Perché un Paese si arricchisca occorre che lavori meglio. Il modo più sano di aumentare il potere d’acquisto è far aumentare i salari reali (gli stipendi depurati dall’inflazione) e per ottenere questo risultato occorre aumentare la produttività. Non lavorare più ore o con maggiore intensità, ma aumentare il valore aggiunto (ricavi meno costi del materiale e dei servizi utilizzati): migliorare i prodotti e ridurre gli sprechi. Con questo semplice sistema è anche possibile ridurre i prezzi senza controindicazioni. Sì, perché esiste anche una deflazione “buona” (buona come deflazione...). Ha un effetto positivo la deflazione che nasce da forti progressi nell’offerta dei beni. La nascita di una tecnologia che riduce i costi (si pensi ai computer) o che permette di confrontare meglio i prezzi (si pensi a internet); l’abbassamento dei dazi e delle tariffe, che fa rientrare nel circuito dell’economia globale nuovi Paesi (si pensi all’invasione di prodotti a basso costo cinesi e indiani); l’adozione di nuove regole che aumentano la concorrenza e riducono le posizioni di rendita: sono tutti elementi che creano pressioni al ribasso se non su tutti i prezzi, su molti di essi.

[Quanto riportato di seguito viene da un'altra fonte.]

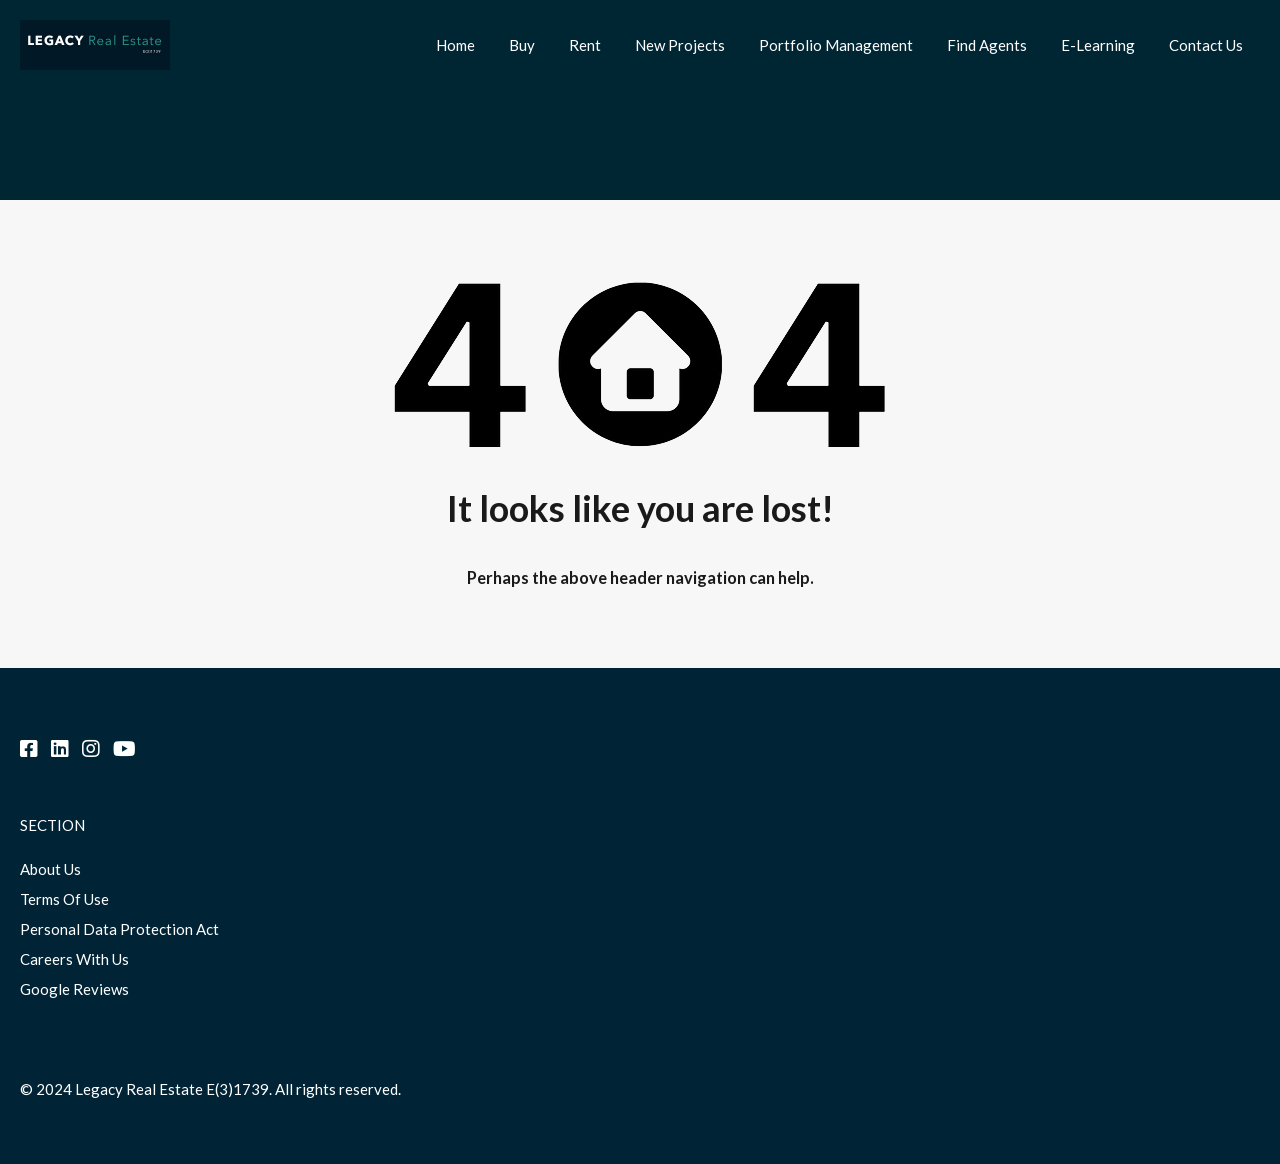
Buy (522, 45)
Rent (585, 45)
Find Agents (987, 45)
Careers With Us (74, 959)
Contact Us (1206, 45)
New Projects (680, 45)
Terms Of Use (64, 899)
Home (455, 45)
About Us (50, 869)
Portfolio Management (836, 45)
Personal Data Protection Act (119, 929)
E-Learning (1098, 45)
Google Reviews (74, 989)
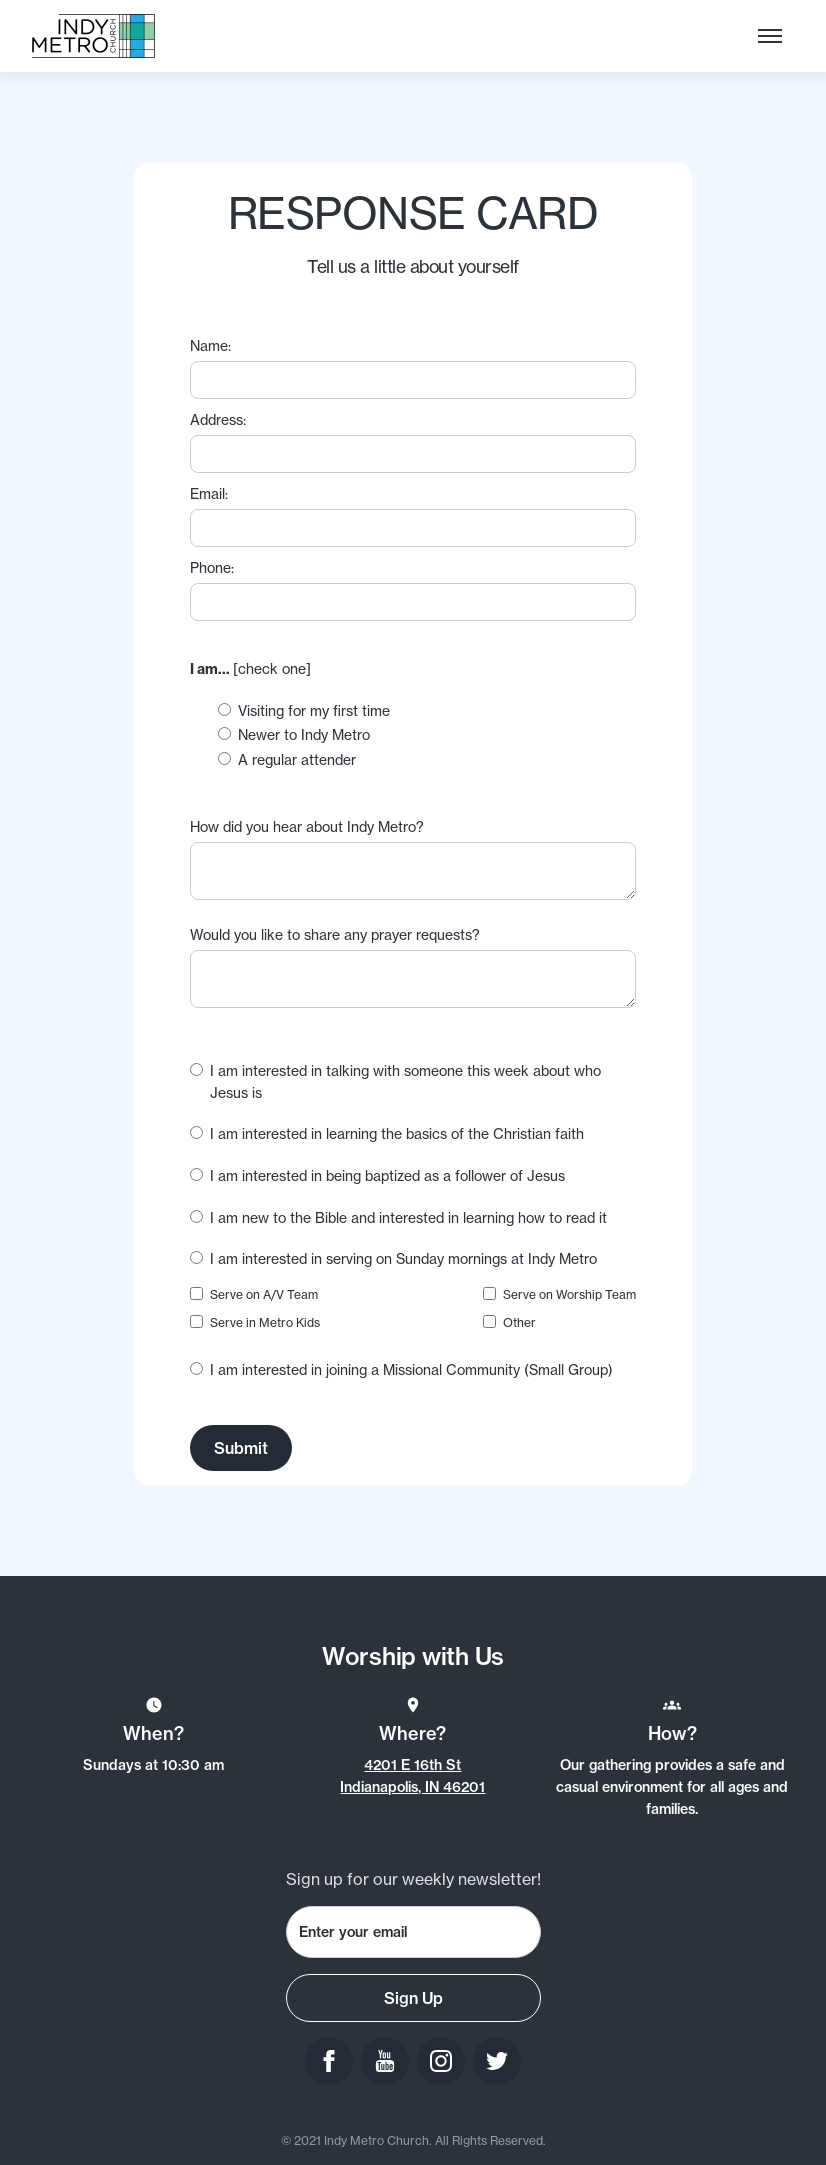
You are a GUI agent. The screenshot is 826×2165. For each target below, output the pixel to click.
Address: (218, 419)
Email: (209, 493)
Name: (210, 345)
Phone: (212, 567)
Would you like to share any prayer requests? (335, 934)
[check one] (250, 669)
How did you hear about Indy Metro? (307, 826)
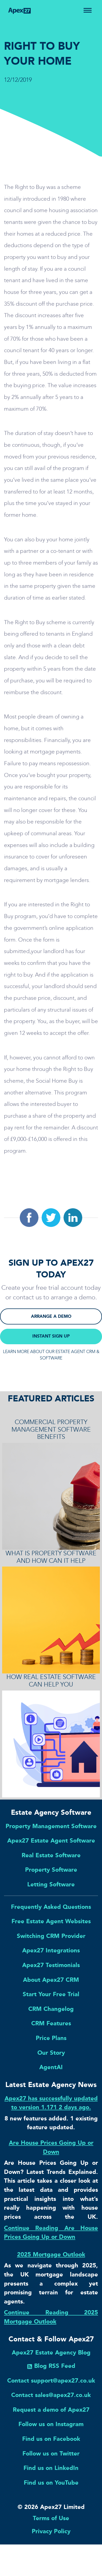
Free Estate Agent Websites (51, 1921)
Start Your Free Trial (51, 1994)
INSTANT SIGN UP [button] (51, 1336)
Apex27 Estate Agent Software (51, 1840)
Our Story (51, 2052)
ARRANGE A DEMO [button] (51, 1316)
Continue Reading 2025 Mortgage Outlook (51, 2317)
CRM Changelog (51, 2008)
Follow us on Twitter (51, 2453)
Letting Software (51, 1884)
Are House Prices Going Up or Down (51, 2147)
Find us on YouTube (51, 2482)
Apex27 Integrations (51, 1950)
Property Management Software (51, 1826)
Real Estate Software (51, 1855)
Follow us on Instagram (51, 2424)
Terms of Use (51, 2518)
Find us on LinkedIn (51, 2468)
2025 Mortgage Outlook (51, 2254)
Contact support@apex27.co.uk (51, 2380)
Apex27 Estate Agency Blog (51, 2352)
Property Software (51, 1869)
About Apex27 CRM (51, 1979)
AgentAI (51, 2067)
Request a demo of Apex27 (51, 2409)
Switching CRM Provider (51, 1936)
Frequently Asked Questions (51, 1906)
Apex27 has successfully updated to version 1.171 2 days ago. (51, 2103)
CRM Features (51, 2023)
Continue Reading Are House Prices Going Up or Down (51, 2232)
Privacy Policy (51, 2531)
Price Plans (51, 2038)
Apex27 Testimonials (51, 1965)
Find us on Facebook (51, 2438)
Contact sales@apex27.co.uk (51, 2395)
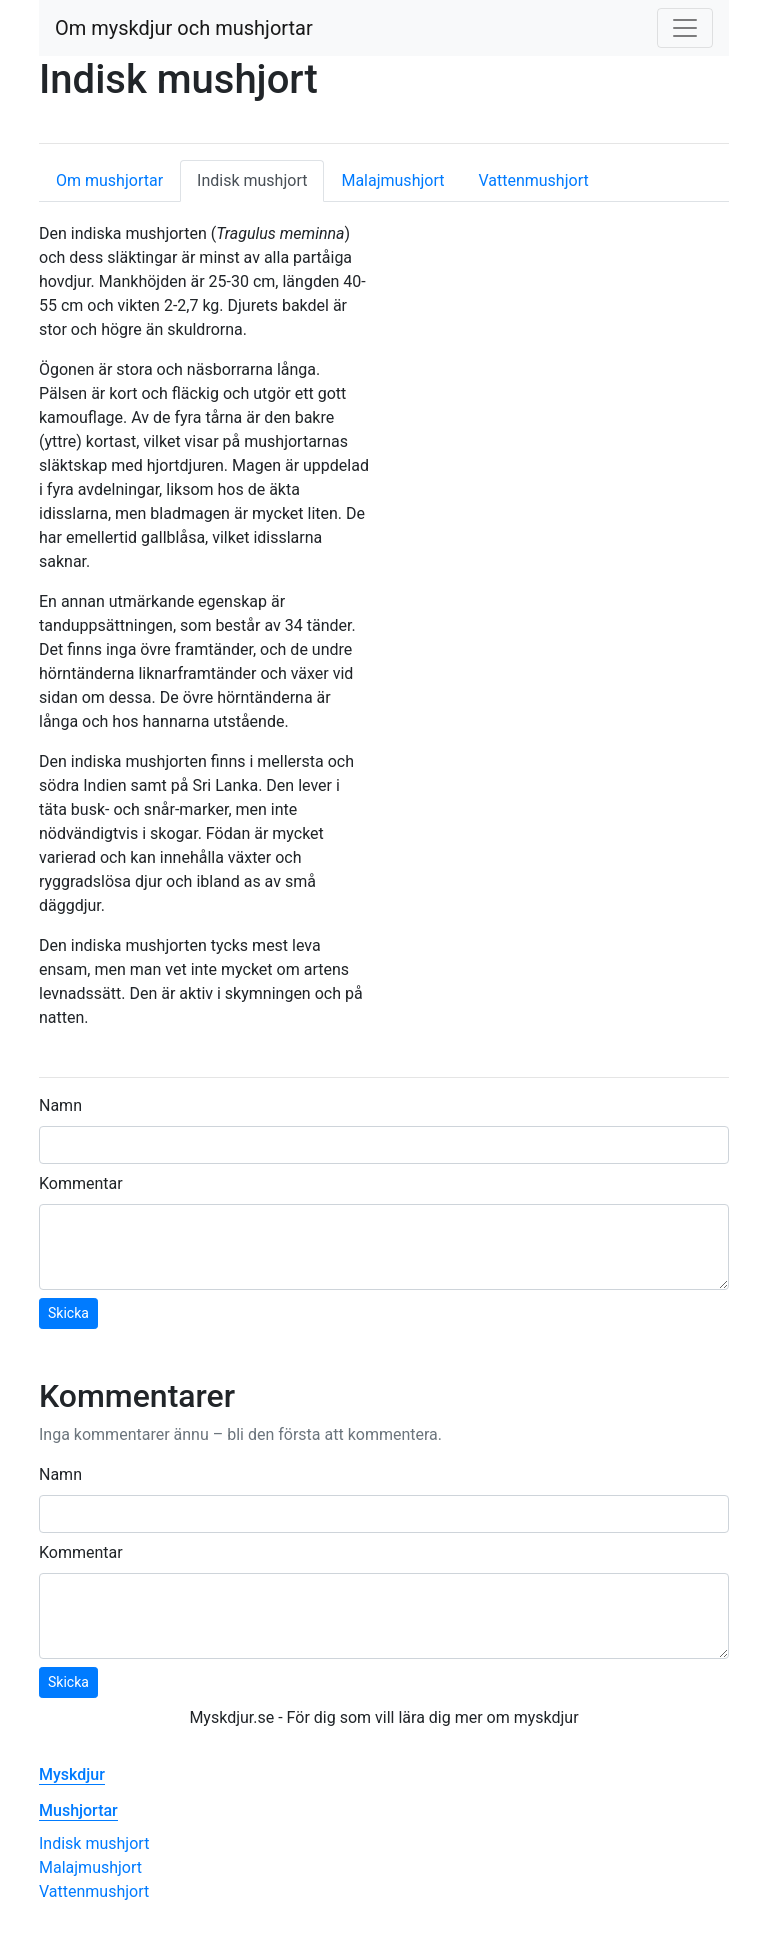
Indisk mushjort (260, 179)
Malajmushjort (392, 180)
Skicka (68, 1313)
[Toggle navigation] (685, 28)
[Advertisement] (564, 359)
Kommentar (81, 1183)
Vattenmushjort (533, 180)
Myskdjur (72, 1774)
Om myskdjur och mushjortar (184, 28)
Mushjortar (78, 1810)
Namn (60, 1105)
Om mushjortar (109, 180)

Quando nel 2003 i prezzi continuarono a crescere, ma a ritmi sempre più lenti - fu un periodo di disinflazione - alcune delle cause furono proprio queste; e non è escluso che nell’attuale fase in cui l’indice di inflazione cala ci sia anche l’apporto di questi fenomeni, tecnologia e globalizzazione.

Un’avvertenza è comunque necessaria: in economia (quasi) ogni cosa ha un costo, in questo caso rappresentato dalla deindustralizzazione e dalla perdita di molti posti di lavoro, ma l’effetto sui prezzi è stato innegabilmente positivo: si è parlato non a caso di economia low cost. Le vie d’uscita Come si esce dalla deflazione? Non è facile. Lo strumento principale è la politica monetaria, che ha però due vincoli. In generale, è più facile per una banca centrale ridurre i prezzi e frenare l’attività (alzare i tassi «pesa» molto sull’economia, molti piani di investimento vengono abbandonati), che alzare il costo della vita e spingere consumi e investimenti.

Abbassare il costo del credito ha un effetto solo indiretto, molto lento. Quando poi i tassi di interesse raggiungono quota zero, non è in genere possibile abbassarli ancora e occorre adottare nuovi strumenti. Tutti si riducono a questo: ritirare dal sistema economico quantità enormi di titoli finanziari, soprattutto titoli di Stato - la banca centrale può prenderli a prestito, o acquistarli dalle aziende di credito - e dare in cambio denaro liquido, nella speranza che venga impiegato in nuove iniziative e ridiano slancio agli investimenti. Tutte le banche centrali - ora anche la scettica Bce - hanno lanciato un quantitative easing, con risultati finora relativamente buoni, ma non sempre risolutivi.